Highlights of the measures adopted by Japan's Koizumi government Oct. 30 "to accelerate the cleanup of bad loans in the banking sector and contain deflation," include:

*"The government and the Bank of Japan will work together to put an end to the bad loans problem during fiscal 2004" (i.e., by March 2005!);

*"Public funds will be injected into banks under the existing law if their capital is depleted. A new system will be studied for prompt infusion of public funds" (translation: no "crisis" has been declared, and since under the "existing law" there can be no public funds used without a declaration of crisis, therefore, precisely nothing is being done on this count);

*"Responsibility of top management of undercapitalized banks will be clarified. Assets at such banks will be divided into a 'new' account holding healthy assets and an 'old' account serving as a bucket for bad assets" (this is the beginning of a toothless attempt to separate good and bad debt);

*"The government will promptly consider adopting the 'discounted cash flow' method that will require banks to set aside more loan-loss reserves for claims on loans to heavily indebted companies" (meaning: the government will "think about" forcing the banks to take big write-offs, i.e., the guillotine has been mothballed for the moment);

*"A new organ will be created to help viable companies" (the new fund proposed by the Bank of Japan to take up the "good" debt and keep those companies in business will go ahead);

*"The government will push ahead with measures to enhance job security and support for small and mid-size companies" (translation— we decided not to throw everyone out of work deliberately, but we also have no particular policy to stop that from happening).

Singapore Sees Sharp Rise in Joblessness

Singapore's Senior Minister of State Tharman Shanmugaratnam has reported that 84,300 people could not find jobs in October, and the economy overall is slowing down. This comes on top of a sharp rise in unemployment over the previous three months, up to 4.8%, from 4.1% in June. This is even higher than the 4.3% experienced in the last Asian crisis, in 1997.

More jobs were lost than created in the months from July to the end of September. Employment contracted by 15,000, hitting first-time job seekers, including this year's crop of school graduates.

The words "weak," "uncertain," and "slow growth" peppered Shanmugaratnam's speech: "The outlook for next year is uncertain. But there is more downside than upside on the horizon in the world economy— at least for the first half of 2003. We therefore do not expect robust growth in the Singapore economy."

Gold Demand Soaring in Saudi Arabia and Gulf

"The demand for gold in the [Saudi] Kingdom is expected to increase by more than 20% during the last quarter of this year," market analysts told the Nov. 1 Arab News. "They attributed the increase to a growing trend to invest in gold amid fears of an imminent U.S. attack on Iraq," the Jeddah daily said.

Arab News cited Osama Al-Wazir, director of World Gold Council (WGC) for the Gulf countries, as saying that he expected an increase in gold sales over the coming months as a result of new developments in the region.
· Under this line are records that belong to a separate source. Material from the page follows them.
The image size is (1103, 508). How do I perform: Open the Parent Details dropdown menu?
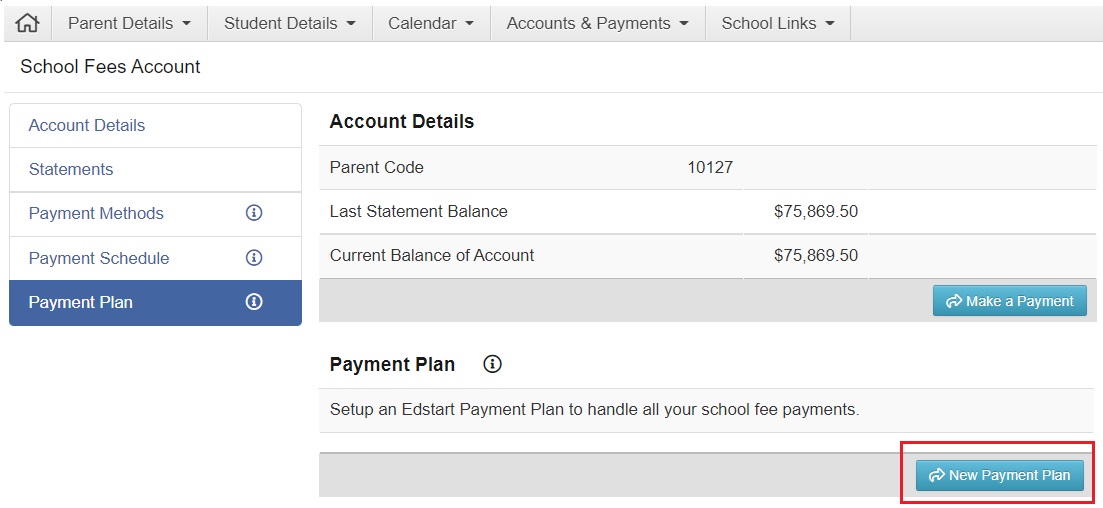129,23
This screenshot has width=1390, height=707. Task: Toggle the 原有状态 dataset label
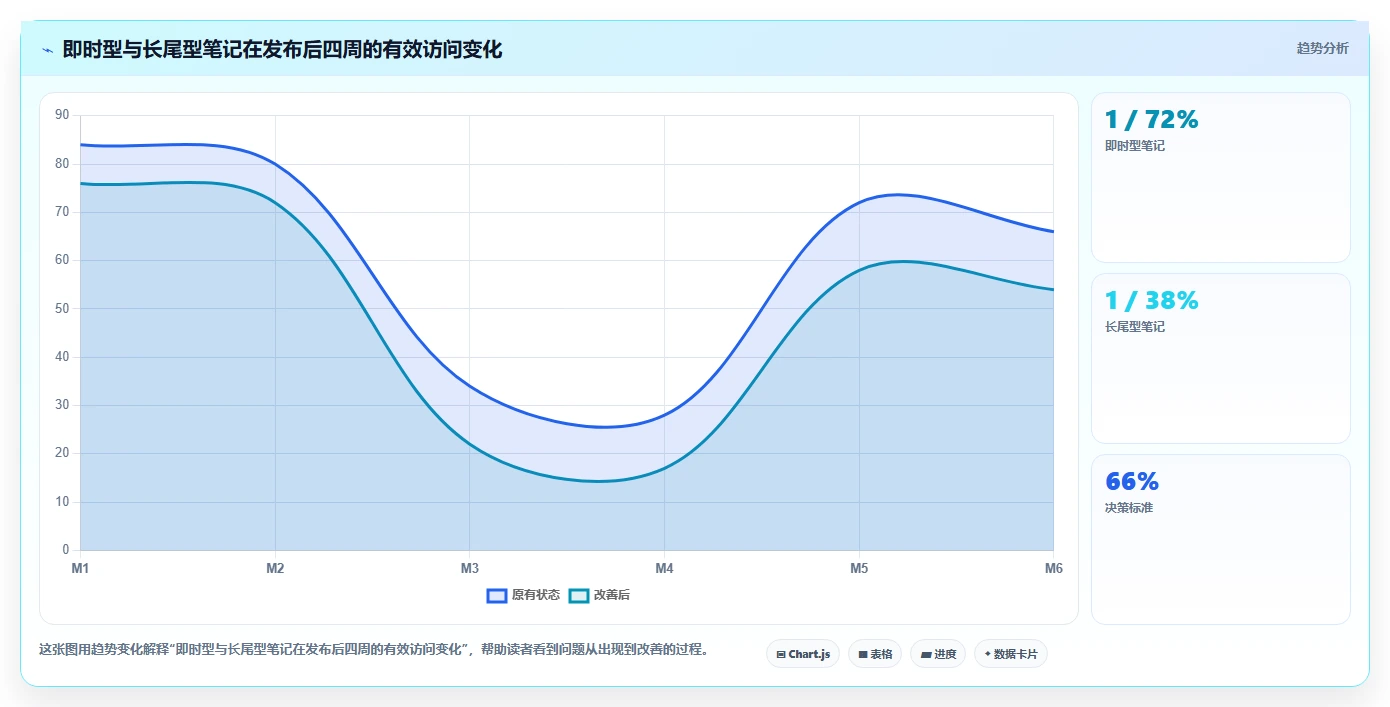click(x=536, y=595)
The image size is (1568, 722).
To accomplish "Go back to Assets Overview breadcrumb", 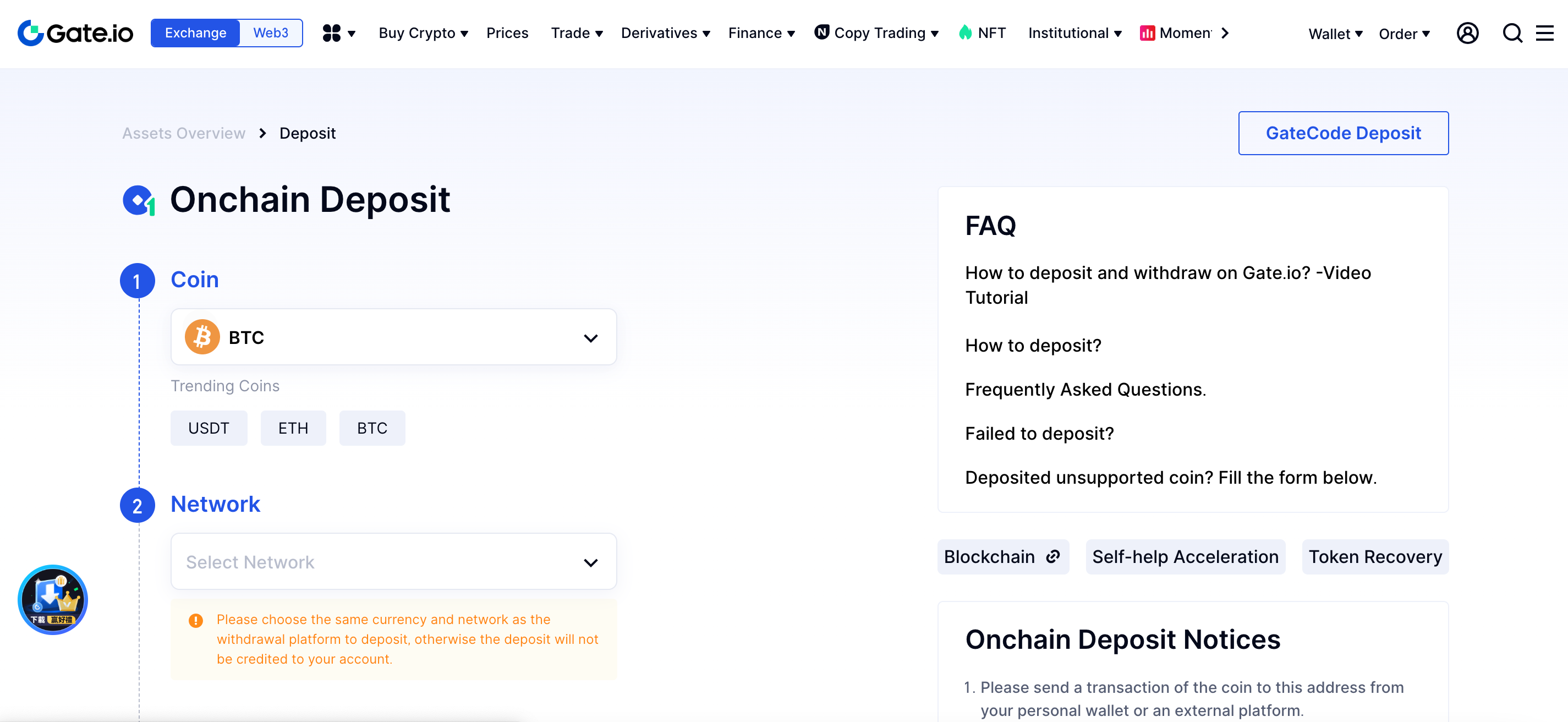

Muhammad ibn Saeed of Al-Amoudi Currency Exchange Center said there was big demand for gold coins and biscuits in recent months as many people, especially expatriates, wanted to preserve their money in the form of gold as a safe investment. The WGC reported recently that there was a 16% increase in gold sales in the Kingdom and other Gulf states during the first half of this year.

S&P Cuts Israel's Currency Ratings

The international rating agency Standard and Poor's cut Israel's long-term local currency rating from AA- to A+, the Israeli daily Ha'aretz said Oct. 31. The move reflects doubts that Israel can implement necessary economic policies, especially now that the Sharon unity government has collapsed. The agency also cut its short-term local currency rating from A+ to A-.

"The local currency downgrade and negative outlook reflect growing concerns over Israel's ability to implement and sustain much-needed tightening of fiscal policies and structural reforms, following the collapse," said S&P.

UNITED STATES NEWS DIGEST

White House Prepares for Changes in Economic Policy Team After Nov. 5

According to Reuters Nov. 1, the White House is preparing to make big changes in President Bush's economic policy team after the Nov. 5 elections. Top White House economics adviser Lawrence Lindsey is said to be on the way out, and so, perhaps, are SEC Chairman Harvey Pitt and Treasury Secretary Paul O'Neill; Bush has been under pressure to dump both of them. One Republican aide is quoted as saying that "The Administration's economic operation obviously has problems and they're looking for changes." The White House won't comment on possible changes. Spokeswoman Claire Buchan only said, "The President has a high degree of confidence in his economic team." A former aide to Senate Minority Leader Trent Lott (R-Miss), Keith Hennessey, has already been brought into the White House to be deputy assistant to the President for economic policy, and other, lower-tier changes have fuelled speculation of a bigger shake-up on the way.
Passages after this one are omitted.